Snowden has been stuck in Russia after the U.S. revoked his passport while he was allegedly on his way to Ecuador. Since then, he has been outspoken on U.S. cybersurveillance and civil liberties issues.

In his remarks on Monday, Snowden said extensive identity requirements slow the growth of commerce and internet use without stopping the likes of Osama bin Laden.

“The people that we’re actually worried about are not the ones who are going to be held back by these kinds of regulations,” he said. “Ordinary people? Yes. Petty criminals? Yes. Businesses, and their agility? Yes.”

Knowing that many of the people in attendance were vendors of KYC services and identity verification software, Snowden acknowledged that these products can add value, but he warned against seeking perfect solutions.

“You can’t stop all criminals. If you could, you would have done it by now,” Snowden said. “The only world in which you can foreclose on entire avenues of human activity … is a world in which everybody’s sitting in a jail cell.”

Earlier in his talk, Snowden made the case for risk-based approaches to identity on the internet, calling for “technical solutions where you can buy a bucket of internet like you can buy a bottle of water.”

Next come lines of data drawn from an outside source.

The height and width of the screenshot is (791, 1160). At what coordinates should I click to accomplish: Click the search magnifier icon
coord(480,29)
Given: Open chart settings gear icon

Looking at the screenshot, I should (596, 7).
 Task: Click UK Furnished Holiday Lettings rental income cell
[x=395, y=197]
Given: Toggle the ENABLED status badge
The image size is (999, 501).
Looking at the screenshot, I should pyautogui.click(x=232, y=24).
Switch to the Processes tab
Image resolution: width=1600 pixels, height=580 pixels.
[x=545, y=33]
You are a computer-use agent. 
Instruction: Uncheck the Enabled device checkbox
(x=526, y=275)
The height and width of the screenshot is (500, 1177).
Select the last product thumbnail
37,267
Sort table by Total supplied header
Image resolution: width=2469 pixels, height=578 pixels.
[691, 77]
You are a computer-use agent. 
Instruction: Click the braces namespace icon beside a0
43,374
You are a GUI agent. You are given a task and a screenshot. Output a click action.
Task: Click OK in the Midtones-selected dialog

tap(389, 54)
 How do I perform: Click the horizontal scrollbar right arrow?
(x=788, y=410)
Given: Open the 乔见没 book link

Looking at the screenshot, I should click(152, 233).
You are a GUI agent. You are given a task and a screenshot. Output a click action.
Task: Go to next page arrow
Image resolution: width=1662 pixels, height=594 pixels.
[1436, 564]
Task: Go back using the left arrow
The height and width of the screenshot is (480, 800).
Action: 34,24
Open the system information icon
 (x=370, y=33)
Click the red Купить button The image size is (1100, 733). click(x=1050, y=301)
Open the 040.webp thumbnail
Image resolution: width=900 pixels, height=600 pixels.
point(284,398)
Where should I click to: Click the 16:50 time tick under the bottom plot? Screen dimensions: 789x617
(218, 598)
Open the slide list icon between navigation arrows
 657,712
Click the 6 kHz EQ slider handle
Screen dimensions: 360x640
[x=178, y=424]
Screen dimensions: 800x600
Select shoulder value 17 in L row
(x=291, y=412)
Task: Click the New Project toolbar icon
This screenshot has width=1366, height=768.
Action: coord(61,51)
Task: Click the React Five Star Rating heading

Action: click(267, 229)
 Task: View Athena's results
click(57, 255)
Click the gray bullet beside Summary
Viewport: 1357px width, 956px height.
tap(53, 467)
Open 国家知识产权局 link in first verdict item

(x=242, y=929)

“You don’t need to present a particular giant portfolio of documentation for transactions that are not high risk,” he said.

“If you’re worried that somebody’s buying a dual-use product that can be used in a nuclear proliferation process, yes, by all means, let’s do some identity verification,” Snowden said. “But if somebody’s trying to browse for stuff on Amazon,” as long as they can pay, “it doesn’t really matter to you what their identity is, and it should not matter.

“We should have a digital economy that is much more close to a cash economy than it is today,” he said.